## EXERCISE DESCRIPTION
Give the entries again exactly, every one of them.

## EXERCISE DATA
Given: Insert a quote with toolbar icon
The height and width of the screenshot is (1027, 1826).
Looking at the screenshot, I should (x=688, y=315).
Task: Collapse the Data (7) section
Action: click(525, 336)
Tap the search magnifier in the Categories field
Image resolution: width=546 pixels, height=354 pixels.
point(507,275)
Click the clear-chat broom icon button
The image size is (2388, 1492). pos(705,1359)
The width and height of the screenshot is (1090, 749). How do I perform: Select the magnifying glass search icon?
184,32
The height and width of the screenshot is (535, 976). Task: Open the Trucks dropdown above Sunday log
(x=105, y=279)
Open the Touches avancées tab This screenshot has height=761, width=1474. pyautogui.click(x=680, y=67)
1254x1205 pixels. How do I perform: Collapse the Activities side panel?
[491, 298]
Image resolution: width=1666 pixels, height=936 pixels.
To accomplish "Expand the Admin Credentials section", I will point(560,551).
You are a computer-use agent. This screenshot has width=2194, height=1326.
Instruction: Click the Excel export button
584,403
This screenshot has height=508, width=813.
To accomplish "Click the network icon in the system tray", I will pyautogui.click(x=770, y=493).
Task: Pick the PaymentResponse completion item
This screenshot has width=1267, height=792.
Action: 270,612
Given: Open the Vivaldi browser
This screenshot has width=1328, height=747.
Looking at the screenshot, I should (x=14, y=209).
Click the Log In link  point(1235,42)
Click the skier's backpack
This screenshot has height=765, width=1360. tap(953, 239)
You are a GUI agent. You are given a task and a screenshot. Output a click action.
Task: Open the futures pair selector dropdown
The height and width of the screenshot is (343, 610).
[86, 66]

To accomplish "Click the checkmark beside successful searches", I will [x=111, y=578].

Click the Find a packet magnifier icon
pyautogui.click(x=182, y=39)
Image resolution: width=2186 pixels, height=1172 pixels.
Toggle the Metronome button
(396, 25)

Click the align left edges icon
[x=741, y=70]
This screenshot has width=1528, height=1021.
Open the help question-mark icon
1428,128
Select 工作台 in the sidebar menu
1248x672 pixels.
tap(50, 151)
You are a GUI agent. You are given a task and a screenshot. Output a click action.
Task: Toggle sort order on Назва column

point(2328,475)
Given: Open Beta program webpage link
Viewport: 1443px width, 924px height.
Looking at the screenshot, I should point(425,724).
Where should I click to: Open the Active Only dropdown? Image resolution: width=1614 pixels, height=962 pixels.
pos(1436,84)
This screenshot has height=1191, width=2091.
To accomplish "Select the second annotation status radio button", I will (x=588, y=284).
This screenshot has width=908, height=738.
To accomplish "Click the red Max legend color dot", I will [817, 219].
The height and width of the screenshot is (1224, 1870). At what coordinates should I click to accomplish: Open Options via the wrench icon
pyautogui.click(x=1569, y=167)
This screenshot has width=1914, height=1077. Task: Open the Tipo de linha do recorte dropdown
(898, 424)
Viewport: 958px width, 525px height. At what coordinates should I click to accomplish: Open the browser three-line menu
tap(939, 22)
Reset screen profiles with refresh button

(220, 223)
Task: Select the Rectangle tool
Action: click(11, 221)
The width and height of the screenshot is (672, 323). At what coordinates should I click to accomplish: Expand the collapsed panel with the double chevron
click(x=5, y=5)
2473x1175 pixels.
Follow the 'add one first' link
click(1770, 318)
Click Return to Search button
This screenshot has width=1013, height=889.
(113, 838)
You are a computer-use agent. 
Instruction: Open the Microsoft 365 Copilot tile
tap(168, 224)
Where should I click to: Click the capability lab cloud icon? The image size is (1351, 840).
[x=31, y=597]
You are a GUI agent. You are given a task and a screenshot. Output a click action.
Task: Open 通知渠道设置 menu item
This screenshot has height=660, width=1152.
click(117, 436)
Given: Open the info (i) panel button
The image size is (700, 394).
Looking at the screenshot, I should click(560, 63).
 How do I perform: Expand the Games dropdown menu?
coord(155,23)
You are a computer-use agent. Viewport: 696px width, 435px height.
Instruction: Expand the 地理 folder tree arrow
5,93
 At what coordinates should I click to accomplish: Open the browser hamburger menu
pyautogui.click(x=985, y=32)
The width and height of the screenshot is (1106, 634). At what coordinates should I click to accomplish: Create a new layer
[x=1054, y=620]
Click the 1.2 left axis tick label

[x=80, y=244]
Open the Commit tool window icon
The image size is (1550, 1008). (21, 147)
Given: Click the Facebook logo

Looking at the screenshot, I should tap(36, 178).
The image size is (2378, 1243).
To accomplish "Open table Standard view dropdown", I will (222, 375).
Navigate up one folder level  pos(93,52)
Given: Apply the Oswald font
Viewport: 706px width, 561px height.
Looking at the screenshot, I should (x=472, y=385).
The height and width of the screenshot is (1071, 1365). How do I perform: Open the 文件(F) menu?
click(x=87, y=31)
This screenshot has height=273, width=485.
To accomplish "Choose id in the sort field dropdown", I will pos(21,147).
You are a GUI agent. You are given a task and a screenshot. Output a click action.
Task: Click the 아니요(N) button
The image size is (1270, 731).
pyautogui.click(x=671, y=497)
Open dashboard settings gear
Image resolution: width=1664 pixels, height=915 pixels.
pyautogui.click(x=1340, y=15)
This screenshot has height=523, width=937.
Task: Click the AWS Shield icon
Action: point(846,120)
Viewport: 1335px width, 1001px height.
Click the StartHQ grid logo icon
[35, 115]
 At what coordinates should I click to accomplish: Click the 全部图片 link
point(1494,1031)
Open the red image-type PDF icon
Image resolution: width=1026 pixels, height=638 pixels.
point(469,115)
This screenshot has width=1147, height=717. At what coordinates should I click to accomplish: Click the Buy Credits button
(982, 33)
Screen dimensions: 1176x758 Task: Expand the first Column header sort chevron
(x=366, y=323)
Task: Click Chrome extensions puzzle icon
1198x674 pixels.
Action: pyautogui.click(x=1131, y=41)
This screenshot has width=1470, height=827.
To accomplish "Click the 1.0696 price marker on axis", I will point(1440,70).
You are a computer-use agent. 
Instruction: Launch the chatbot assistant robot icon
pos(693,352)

## RESPONSE AREA
Given: Insert a quote with toolbar icon
The height and width of the screenshot is (1027, 1826).
Looking at the screenshot, I should (x=688, y=315).
Task: Collapse the Data (7) section
Action: click(525, 336)
Tap the search magnifier in the Categories field
Image resolution: width=546 pixels, height=354 pixels.
point(507,275)
Click the clear-chat broom icon button
The image size is (2388, 1492). pos(705,1359)
The width and height of the screenshot is (1090, 749). How do I perform: Select the magnifying glass search icon?
184,32
The height and width of the screenshot is (535, 976). Task: Open the Trucks dropdown above Sunday log
(x=105, y=279)
Open the Touches avancées tab This screenshot has height=761, width=1474. pyautogui.click(x=680, y=67)
1254x1205 pixels. How do I perform: Collapse the Activities side panel?
[491, 298]
Image resolution: width=1666 pixels, height=936 pixels.
To accomplish "Expand the Admin Credentials section", I will point(560,551).
You are a computer-use agent. This screenshot has width=2194, height=1326.
Instruction: Click the Excel export button
584,403
This screenshot has height=508, width=813.
To accomplish "Click the network icon in the system tray", I will pyautogui.click(x=770, y=493).
Task: Pick the PaymentResponse completion item
This screenshot has width=1267, height=792.
Action: 270,612
Given: Open the Vivaldi browser
This screenshot has width=1328, height=747.
Looking at the screenshot, I should (x=14, y=209).
Click the Log In link  point(1235,42)
Click the skier's backpack
This screenshot has height=765, width=1360. tap(953, 239)
You are a GUI agent. You are given a task and a screenshot. Output a click action.
Task: Open the futures pair selector dropdown
The height and width of the screenshot is (343, 610).
[86, 66]

To accomplish "Click the checkmark beside successful searches", I will [x=111, y=578].

Click the Find a packet magnifier icon
pyautogui.click(x=182, y=39)
Image resolution: width=2186 pixels, height=1172 pixels.
Toggle the Metronome button
(396, 25)

Click the align left edges icon
[x=741, y=70]
This screenshot has width=1528, height=1021.
Open the help question-mark icon
1428,128
Select 工作台 in the sidebar menu
1248x672 pixels.
tap(50, 151)
You are a GUI agent. You are given a task and a screenshot. Output a click action.
Task: Toggle sort order on Назва column

point(2328,475)
Given: Open Beta program webpage link
Viewport: 1443px width, 924px height.
Looking at the screenshot, I should point(425,724).
Where should I click to: Open the Active Only dropdown? Image resolution: width=1614 pixels, height=962 pixels.
pos(1436,84)
This screenshot has height=1191, width=2091.
To accomplish "Select the second annotation status radio button", I will (x=588, y=284).
This screenshot has width=908, height=738.
To accomplish "Click the red Max legend color dot", I will [817, 219].
The height and width of the screenshot is (1224, 1870). At what coordinates should I click to accomplish: Open Options via the wrench icon
pyautogui.click(x=1569, y=167)
This screenshot has width=1914, height=1077. Task: Open the Tipo de linha do recorte dropdown
(898, 424)
Viewport: 958px width, 525px height. At what coordinates should I click to accomplish: Open the browser three-line menu
tap(939, 22)
Reset screen profiles with refresh button

(220, 223)
Task: Select the Rectangle tool
Action: click(11, 221)
The width and height of the screenshot is (672, 323). At what coordinates should I click to accomplish: Expand the collapsed panel with the double chevron
click(x=5, y=5)
2473x1175 pixels.
Follow the 'add one first' link
click(1770, 318)
Click Return to Search button
This screenshot has width=1013, height=889.
(113, 838)
You are a computer-use agent. 
Instruction: Open the Microsoft 365 Copilot tile
tap(168, 224)
Where should I click to: Click the capability lab cloud icon? The image size is (1351, 840).
[x=31, y=597]
You are a GUI agent. You are given a task and a screenshot. Output a click action.
Task: Open 通知渠道设置 menu item
This screenshot has height=660, width=1152.
click(117, 436)
Given: Open the info (i) panel button
The image size is (700, 394).
Looking at the screenshot, I should click(560, 63).
 How do I perform: Expand the Games dropdown menu?
coord(155,23)
You are a computer-use agent. Viewport: 696px width, 435px height.
Instruction: Expand the 地理 folder tree arrow
5,93
 At what coordinates should I click to accomplish: Open the browser hamburger menu
pyautogui.click(x=985, y=32)
The width and height of the screenshot is (1106, 634). At what coordinates should I click to accomplish: Create a new layer
[x=1054, y=620]
Click the 1.2 left axis tick label

[x=80, y=244]
Open the Commit tool window icon
The image size is (1550, 1008). (21, 147)
Given: Click the Facebook logo

Looking at the screenshot, I should tap(36, 178).
The image size is (2378, 1243).
To accomplish "Open table Standard view dropdown", I will (222, 375).
Navigate up one folder level  pos(93,52)
Given: Apply the Oswald font
Viewport: 706px width, 561px height.
Looking at the screenshot, I should (x=472, y=385).
The height and width of the screenshot is (1071, 1365). How do I perform: Open the 文件(F) menu?
click(x=87, y=31)
This screenshot has height=273, width=485.
To accomplish "Choose id in the sort field dropdown", I will pos(21,147).
You are a GUI agent. You are given a task and a screenshot. Output a click action.
Task: Click the 아니요(N) button
The image size is (1270, 731).
pyautogui.click(x=671, y=497)
Open dashboard settings gear
Image resolution: width=1664 pixels, height=915 pixels.
pyautogui.click(x=1340, y=15)
This screenshot has height=523, width=937.
Task: Click the AWS Shield icon
Action: point(846,120)
Viewport: 1335px width, 1001px height.
Click the StartHQ grid logo icon
[35, 115]
 At what coordinates should I click to accomplish: Click the 全部图片 link
point(1494,1031)
Open the red image-type PDF icon
Image resolution: width=1026 pixels, height=638 pixels.
point(469,115)
This screenshot has width=1147, height=717. At what coordinates should I click to accomplish: Click the Buy Credits button
(982, 33)
Screen dimensions: 1176x758 Task: Expand the first Column header sort chevron
(x=366, y=323)
Task: Click Chrome extensions puzzle icon
1198x674 pixels.
Action: pyautogui.click(x=1131, y=41)
This screenshot has width=1470, height=827.
To accomplish "Click the 1.0696 price marker on axis", I will point(1440,70).
You are a computer-use agent. 
Instruction: Launch the chatbot assistant robot icon
pos(693,352)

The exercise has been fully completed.